The Neander motorcycle was designed by Ernst Neumann-Neander, who made his name first as a painter and graphic artist, and later turned to motorcycle and car design. He went into production in 1928 under the Neander name, and changing his own name to Ernst Neumann-Neander, a doubling of the German and Greek words for 'new man'.

Neumann-Neander designed and built a series of unusual prototype and racing motorcycles. He used lightweight pressed-aluminum beam frames from which the motors hung, and unique pivoting forks that used a spring box near the steering head. In 1926, he founded Neander Motorfahrzeug GmbH in Düren and went into production, using a pressed-steel frame that was cadmium plated instead of his aluminum prototypes.
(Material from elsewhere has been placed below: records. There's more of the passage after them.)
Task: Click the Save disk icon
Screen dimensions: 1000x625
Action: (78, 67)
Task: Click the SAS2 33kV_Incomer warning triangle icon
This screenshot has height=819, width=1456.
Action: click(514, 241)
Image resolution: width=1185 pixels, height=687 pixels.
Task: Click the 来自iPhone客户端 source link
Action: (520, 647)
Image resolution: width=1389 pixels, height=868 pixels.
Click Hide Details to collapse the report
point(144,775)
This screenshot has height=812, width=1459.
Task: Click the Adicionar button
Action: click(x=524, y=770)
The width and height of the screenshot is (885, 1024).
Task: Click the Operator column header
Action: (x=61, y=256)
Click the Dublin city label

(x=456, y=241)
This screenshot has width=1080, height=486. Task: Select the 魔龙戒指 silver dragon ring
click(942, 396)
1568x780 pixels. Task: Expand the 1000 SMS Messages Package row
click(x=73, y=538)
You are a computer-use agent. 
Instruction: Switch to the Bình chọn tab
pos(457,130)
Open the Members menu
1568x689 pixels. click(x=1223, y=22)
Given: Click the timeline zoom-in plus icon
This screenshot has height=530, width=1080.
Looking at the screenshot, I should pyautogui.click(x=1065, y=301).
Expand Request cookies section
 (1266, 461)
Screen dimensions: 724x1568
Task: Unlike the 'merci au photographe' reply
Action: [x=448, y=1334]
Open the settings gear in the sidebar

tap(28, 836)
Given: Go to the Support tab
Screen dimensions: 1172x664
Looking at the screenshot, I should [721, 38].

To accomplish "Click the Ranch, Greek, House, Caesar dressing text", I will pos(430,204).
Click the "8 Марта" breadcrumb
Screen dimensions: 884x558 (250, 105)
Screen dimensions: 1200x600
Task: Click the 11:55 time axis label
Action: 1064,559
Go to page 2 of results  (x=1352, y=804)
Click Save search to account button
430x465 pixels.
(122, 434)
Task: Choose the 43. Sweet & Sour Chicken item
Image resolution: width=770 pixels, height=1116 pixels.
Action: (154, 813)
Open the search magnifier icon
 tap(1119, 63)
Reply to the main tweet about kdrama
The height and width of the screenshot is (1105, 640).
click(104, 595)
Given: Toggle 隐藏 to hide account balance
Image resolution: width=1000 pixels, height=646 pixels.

These novel frames housed a variety of motors, from small 122cc Villiers two-strokes to 350cc and 500cc single-cylinder engines by Küchen, to large v-twins by J.A.P. and Motosacoche. The Neander motorcycle had futuristic styling, with a curved, padded leather seat behind an egg-shaped fuel tank, and very clean lines. With excellent handling from the pressed-steel frame, Neanders won quite a few races, and have a very comfortable, stable, and predictable ride. Neander also designed a sleek, torpedo-shaped sidecar to accompany his motorcycles.

In 1929, the Opel automobile factory licensed the Neander design, and built the Opel Motoclub in 1929 and 1930 only. Fritz von Opel famously attached a series of rockets to an Opel Motoclub in 1930 as a publicity stunt. There was also a briefly licensed Neander sold under the E-O (Elite-Opel) name in 1931.

It is estimated that around 2000 Neander motorcycles were built, before Neumann-Neander turned his attention to a series of experimental 'Fahrmaschinen' small cars with motorcycle engines (1934–39), motorcycles with differential wheel sizes (1937–40), and a few final experiments in 1947-49 with two, three, and four-wheelers.